Furthermore, we converted the date format and separate it into different column. We throw the data that are useless. For example, the month and year remain unchanged throughout the dataset, so we delete the column and reserved only the date, period and week column.
We also remove all the column that are totally without any value inside. For example, the DIV_SUFFIX and others as shown in the figure above.
These are the result after the transformation. After data cleansing by the treatment, the data set consistent with other similar data sets in the system. This is the result after using Turbo Prop’s function to clean the data.
The statistics of the dataset after data cleansing is shown as above. All the attributes in missing column are “0”. That means that the dataset is cleaned. The dataset is now ready use for data mining task.
Objective 2
The dataset is import into RapidMiner as shown in the figure above. The dataset is found with some problems, which are missing data, inconsistent data, noisy data, incomplete data and useless data attribute.
Same as above task, we use the Turbo Prep to process the dataset.
As can be seen from the diagram, the dataset contain many attribute that do not have any value.

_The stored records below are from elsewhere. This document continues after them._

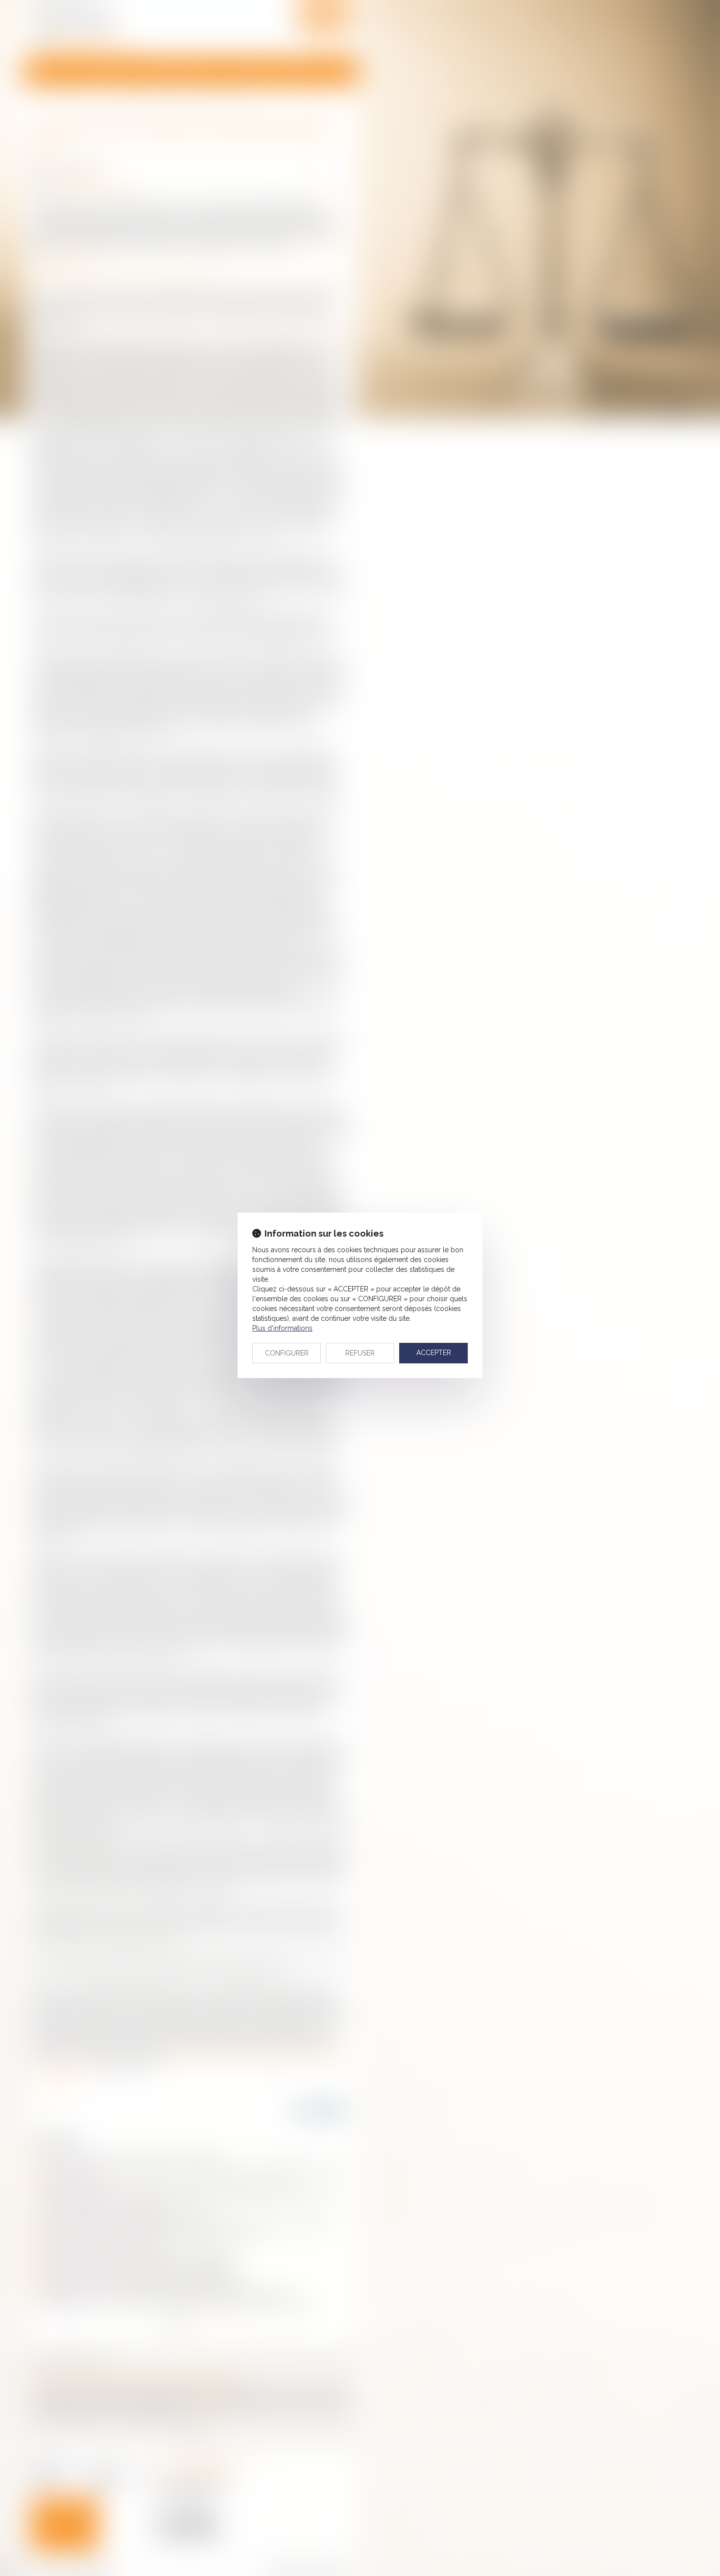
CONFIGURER (287, 1353)
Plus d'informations (282, 1328)
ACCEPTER (433, 1353)
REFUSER (360, 1353)
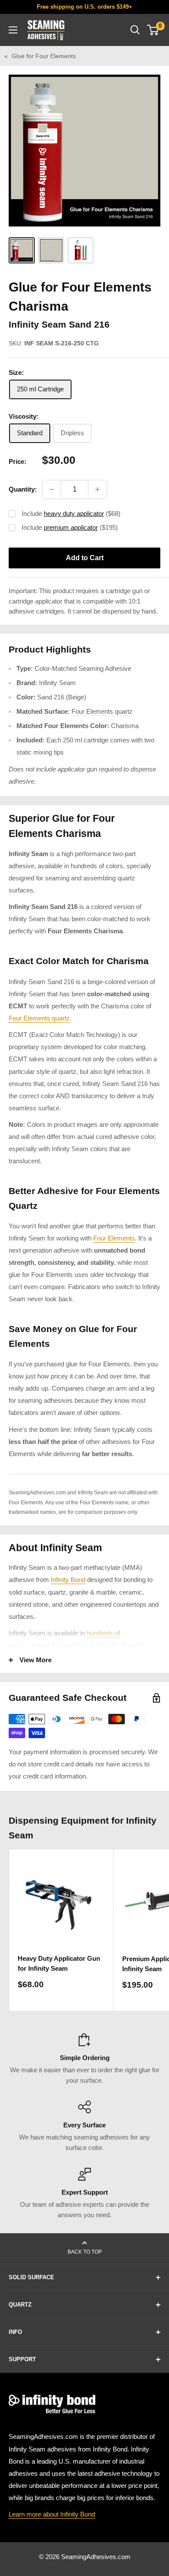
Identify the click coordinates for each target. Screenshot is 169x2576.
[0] (153, 30)
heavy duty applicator (74, 513)
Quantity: (23, 489)
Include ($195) (70, 527)
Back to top (85, 2252)
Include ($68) (71, 513)
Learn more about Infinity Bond (52, 2514)
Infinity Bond (68, 1579)
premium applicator (71, 527)
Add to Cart (85, 557)
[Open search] (135, 30)
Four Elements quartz (102, 711)
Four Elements (114, 1238)
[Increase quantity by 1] (97, 489)
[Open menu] (13, 29)
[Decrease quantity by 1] (51, 489)
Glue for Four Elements (44, 56)
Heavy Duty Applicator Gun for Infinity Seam (59, 1963)
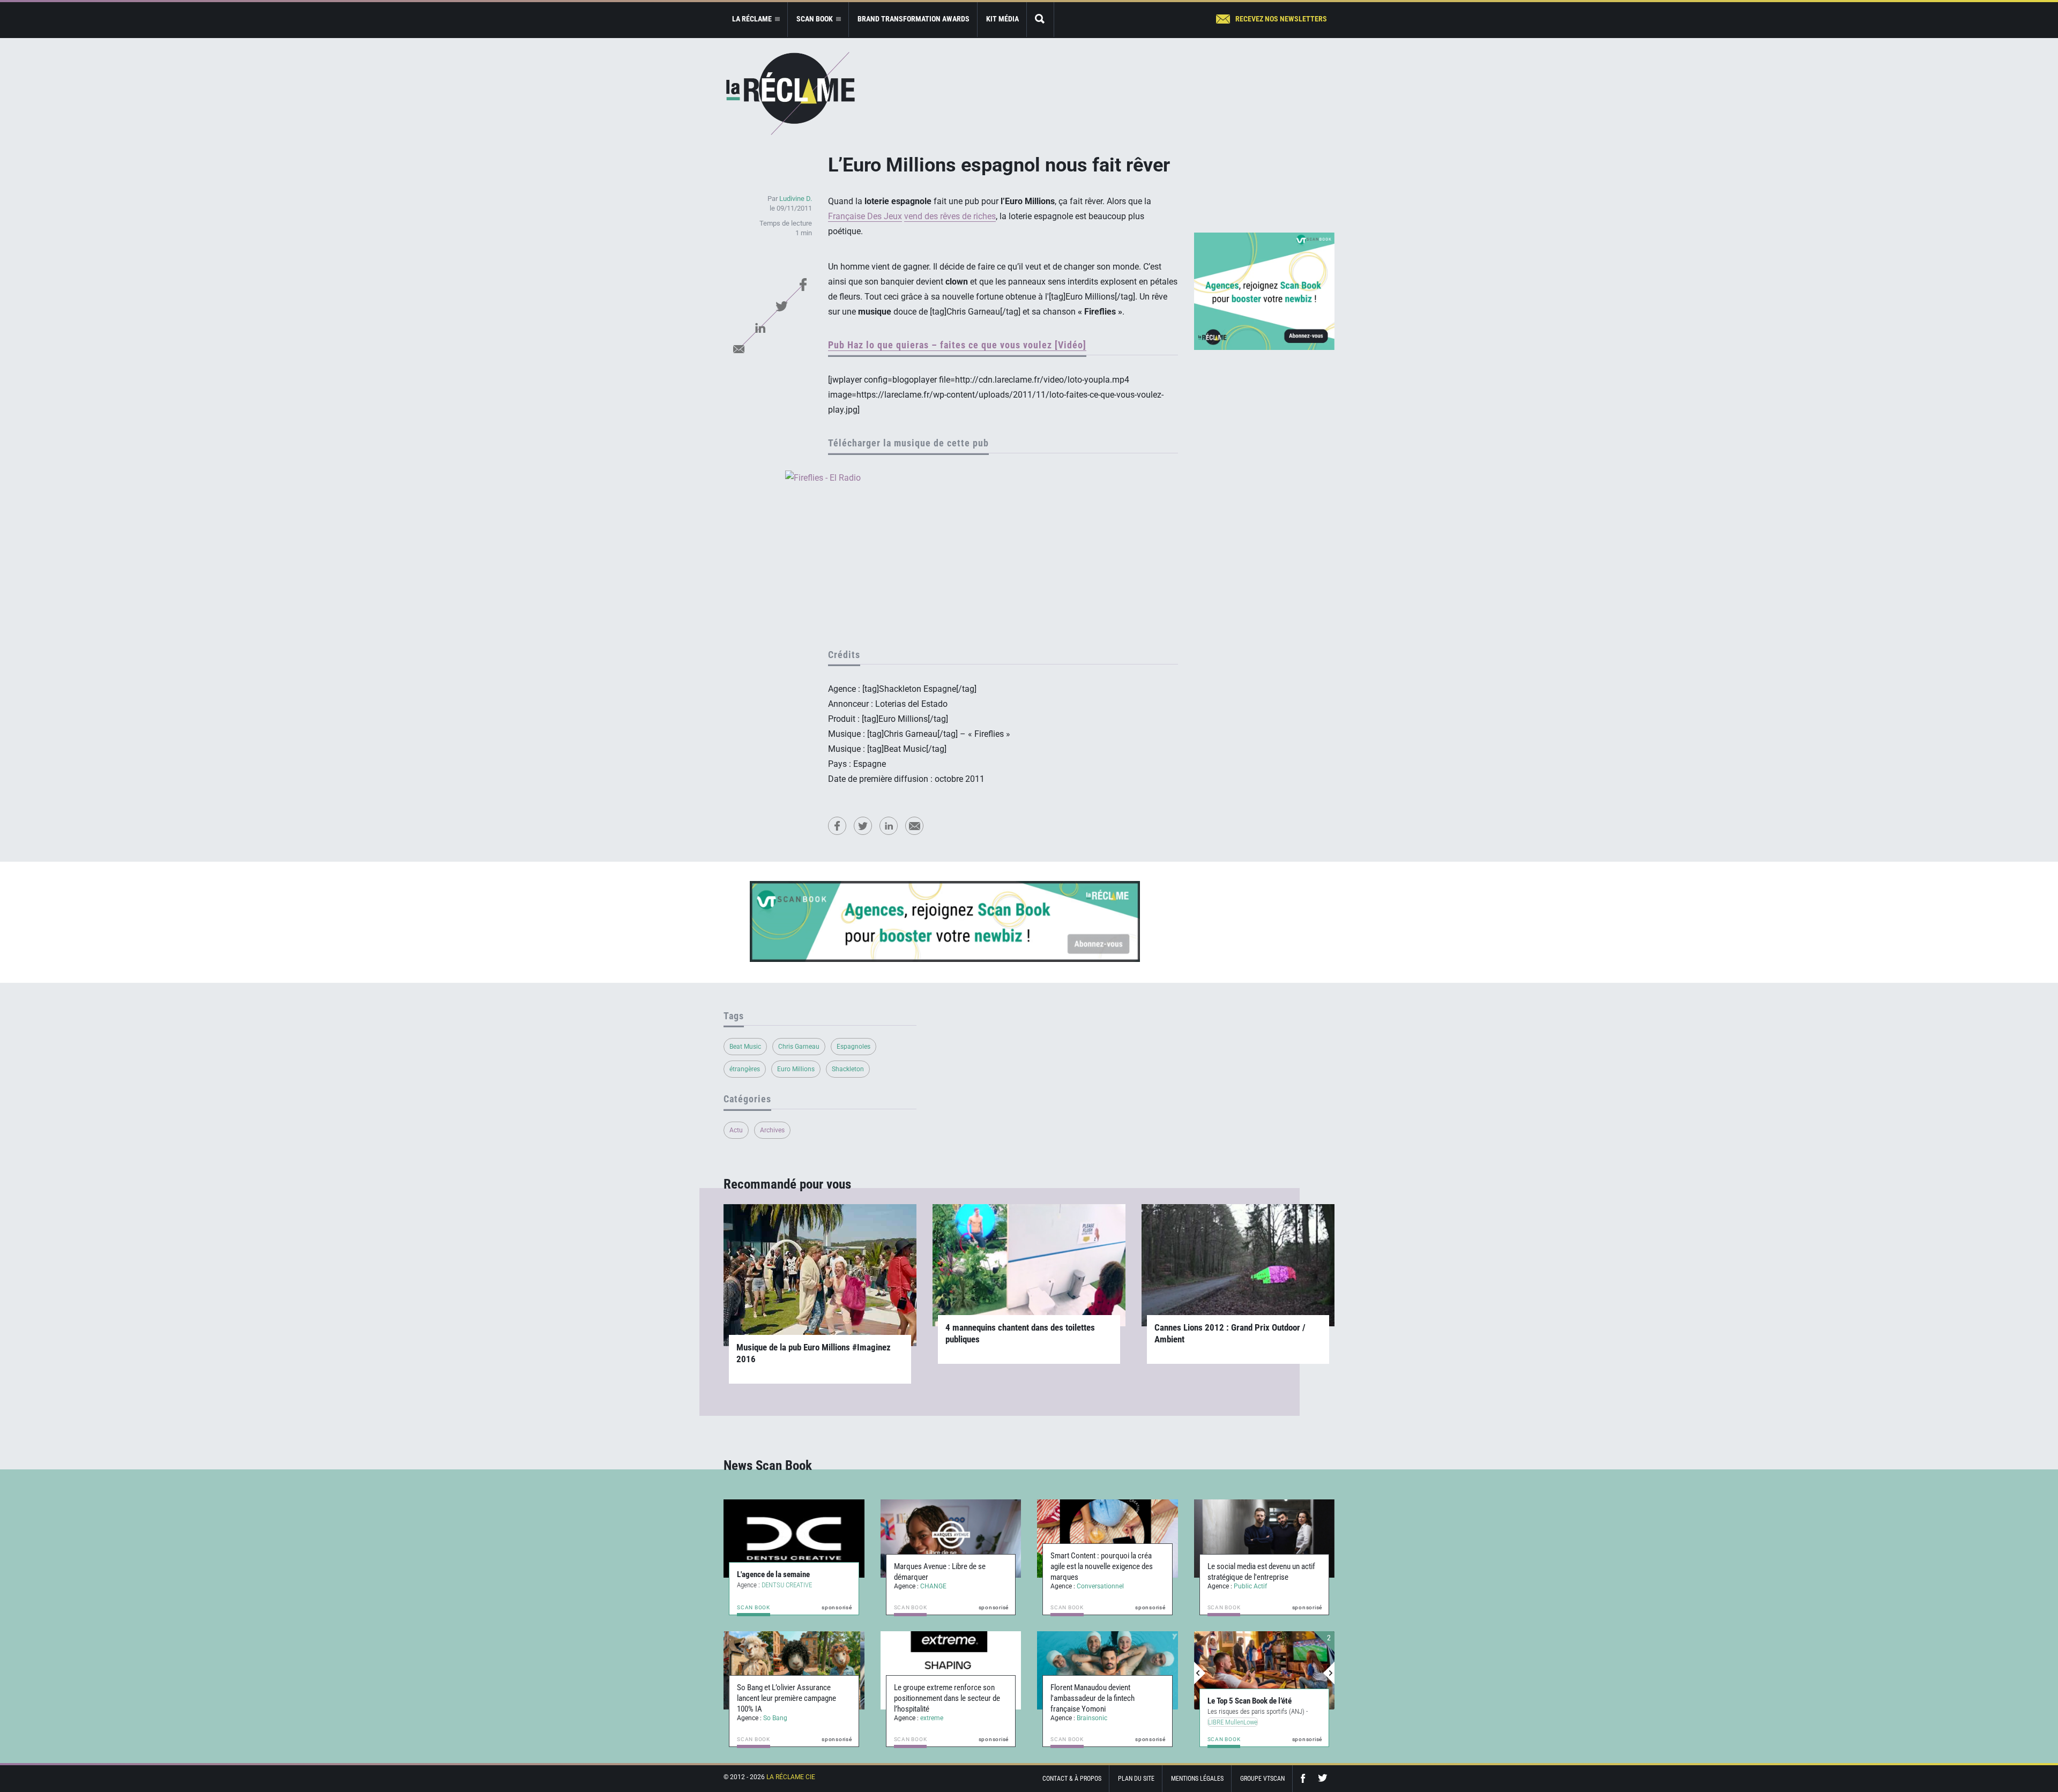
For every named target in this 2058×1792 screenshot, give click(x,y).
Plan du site (1136, 1778)
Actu (736, 1130)
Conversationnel (1100, 1586)
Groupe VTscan (1262, 1778)
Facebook (803, 284)
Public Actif (1250, 1586)
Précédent (1200, 1673)
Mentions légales (1197, 1778)
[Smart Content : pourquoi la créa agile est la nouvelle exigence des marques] (1107, 1538)
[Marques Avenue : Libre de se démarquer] (951, 1538)
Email (738, 349)
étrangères (744, 1069)
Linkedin (760, 327)
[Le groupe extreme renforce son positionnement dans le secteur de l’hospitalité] (951, 1670)
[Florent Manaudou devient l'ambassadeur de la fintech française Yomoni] (1107, 1670)
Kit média (1002, 18)
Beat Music (745, 1046)
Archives (772, 1130)
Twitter (781, 306)
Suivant (1328, 1673)
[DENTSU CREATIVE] (794, 1538)
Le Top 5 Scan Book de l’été (1249, 1701)
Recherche (1040, 19)
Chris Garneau (798, 1046)
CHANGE (933, 1586)
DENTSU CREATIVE (787, 1585)
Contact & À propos (1071, 1778)
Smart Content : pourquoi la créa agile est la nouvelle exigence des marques (1101, 1566)
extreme (931, 1718)
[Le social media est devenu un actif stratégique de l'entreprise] (1264, 1538)
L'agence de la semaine (773, 1574)
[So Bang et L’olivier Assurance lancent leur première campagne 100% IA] (794, 1670)
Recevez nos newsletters (1281, 18)
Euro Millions (796, 1069)
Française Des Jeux (865, 216)
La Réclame (790, 93)
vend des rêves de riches (950, 216)
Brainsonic (1092, 1718)
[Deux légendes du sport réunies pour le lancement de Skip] (1264, 1670)
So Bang (775, 1718)
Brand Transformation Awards (913, 18)
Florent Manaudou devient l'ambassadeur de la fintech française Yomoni (1092, 1698)
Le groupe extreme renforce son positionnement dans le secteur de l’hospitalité (947, 1698)
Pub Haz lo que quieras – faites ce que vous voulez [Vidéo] (957, 344)
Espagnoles (853, 1046)
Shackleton (848, 1069)
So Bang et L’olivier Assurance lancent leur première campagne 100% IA (786, 1698)
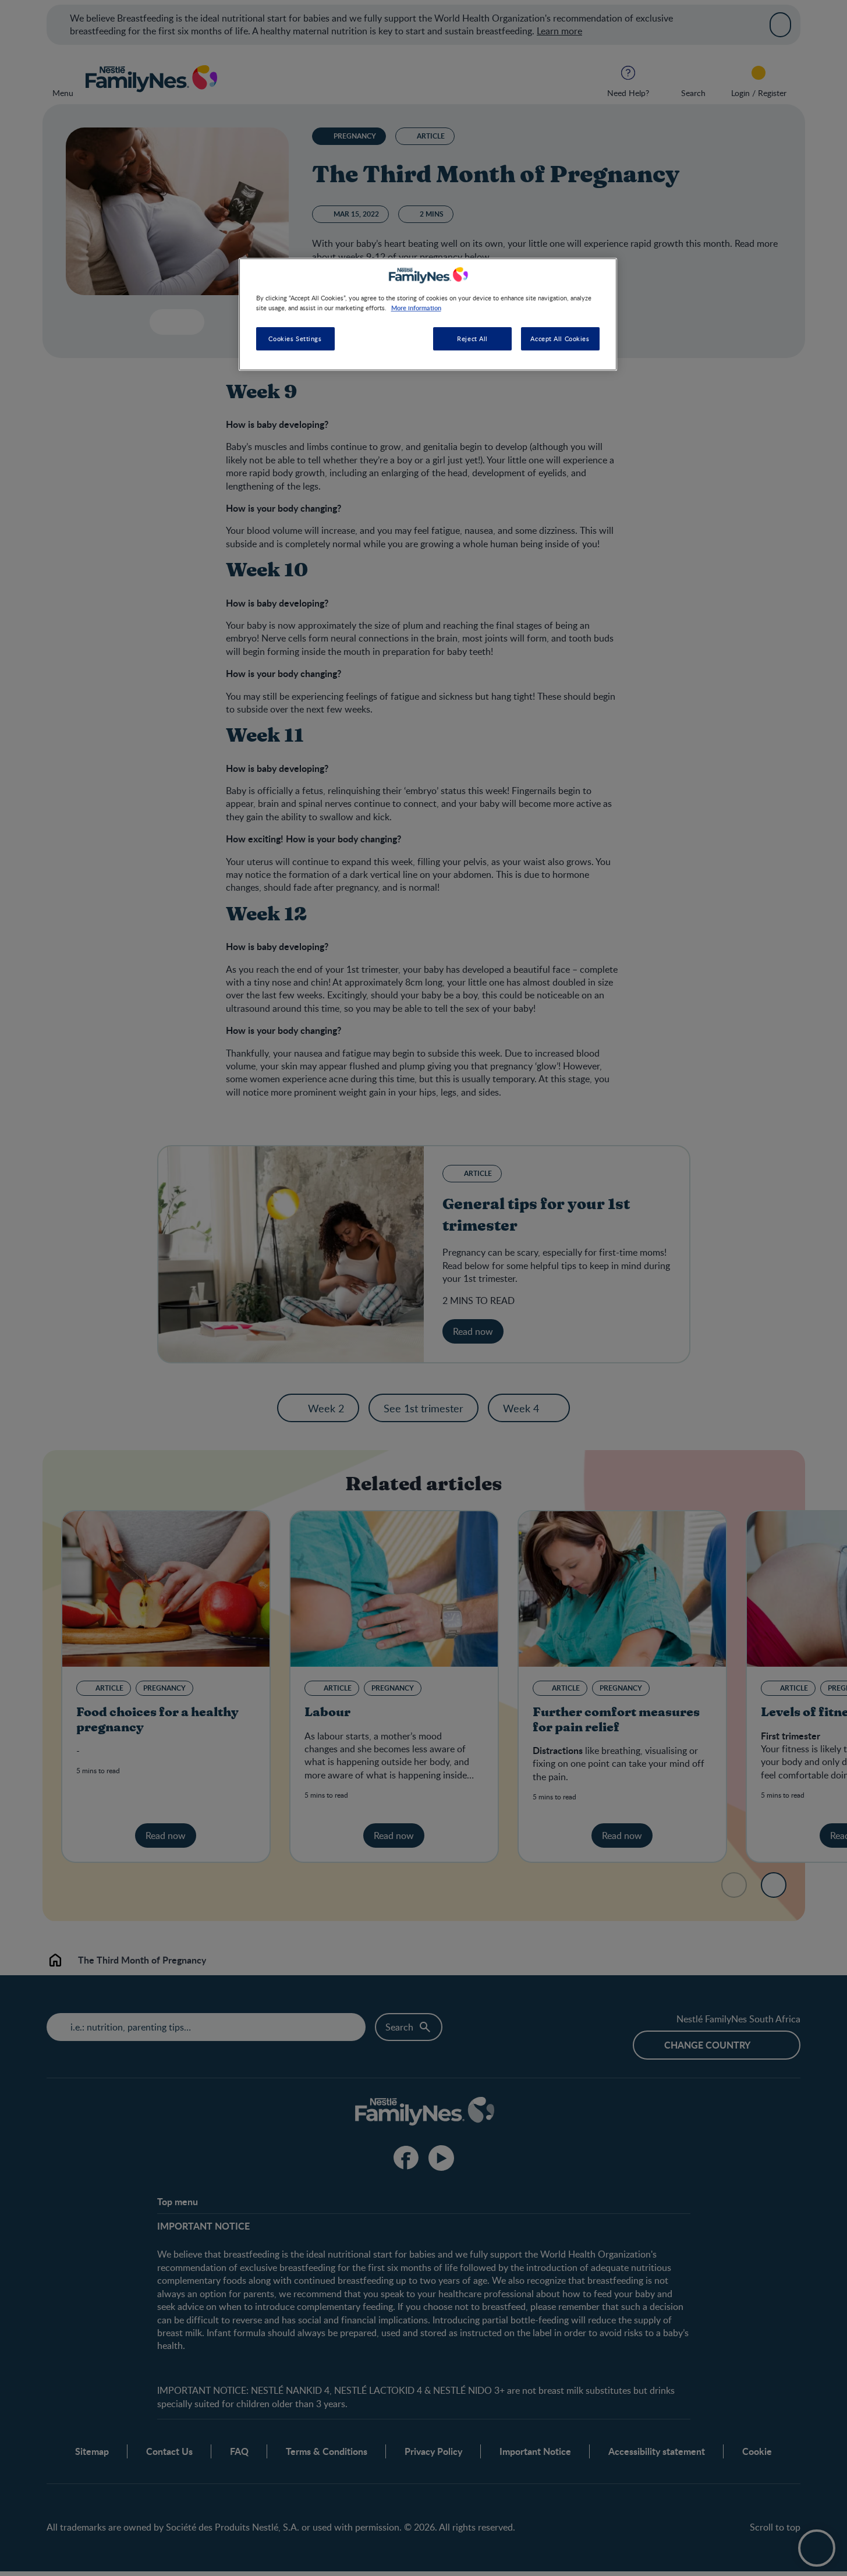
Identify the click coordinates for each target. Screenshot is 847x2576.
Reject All (472, 338)
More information (416, 307)
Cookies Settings (294, 338)
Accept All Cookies (559, 338)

From the dataset, there are also a lot of attributes that contain many missing value. For example, as can be seen from the above diagram, the LASTEST_DIV_ARP_CD contain 6029 missing value, which mean 99% of the data is missing.
So, we use RapidMiner to remove all the useless attributes.
Besides, we also converted the date format and separate it into different column. Like what we did in the first task, we throw the data that are useless. For example, the month and year remain unchanged throughout the dataset, so we delete the column and reserved only the date, period and week column.
Based on the above diagram, there are 588 data in TOT_PAX_CT is missing and written as “?”.
Then, the missing value in TOT_PAX_CT is replacing with zero value. This is because it is consider as a cargo plane and it won’t carry any passengers.
From the diagram, we can see that there are 5 column of delay code and 5 column of delay time.
We transform all the column into 9 categories. Each of the column represents respective type of delay and the average time of the delay.
These are the result after the transformation for task 2. After data cleansing by the treatment, the data set consistent with other similar data sets in the system. This is the result after using Turbo Prop’s function to clean the data.
The statistics of the dataset after data cleansing is shown as above. All the attributes in missing column are “0”. That means that the dataset is cleaned. The dataset is now ready use for data mining task.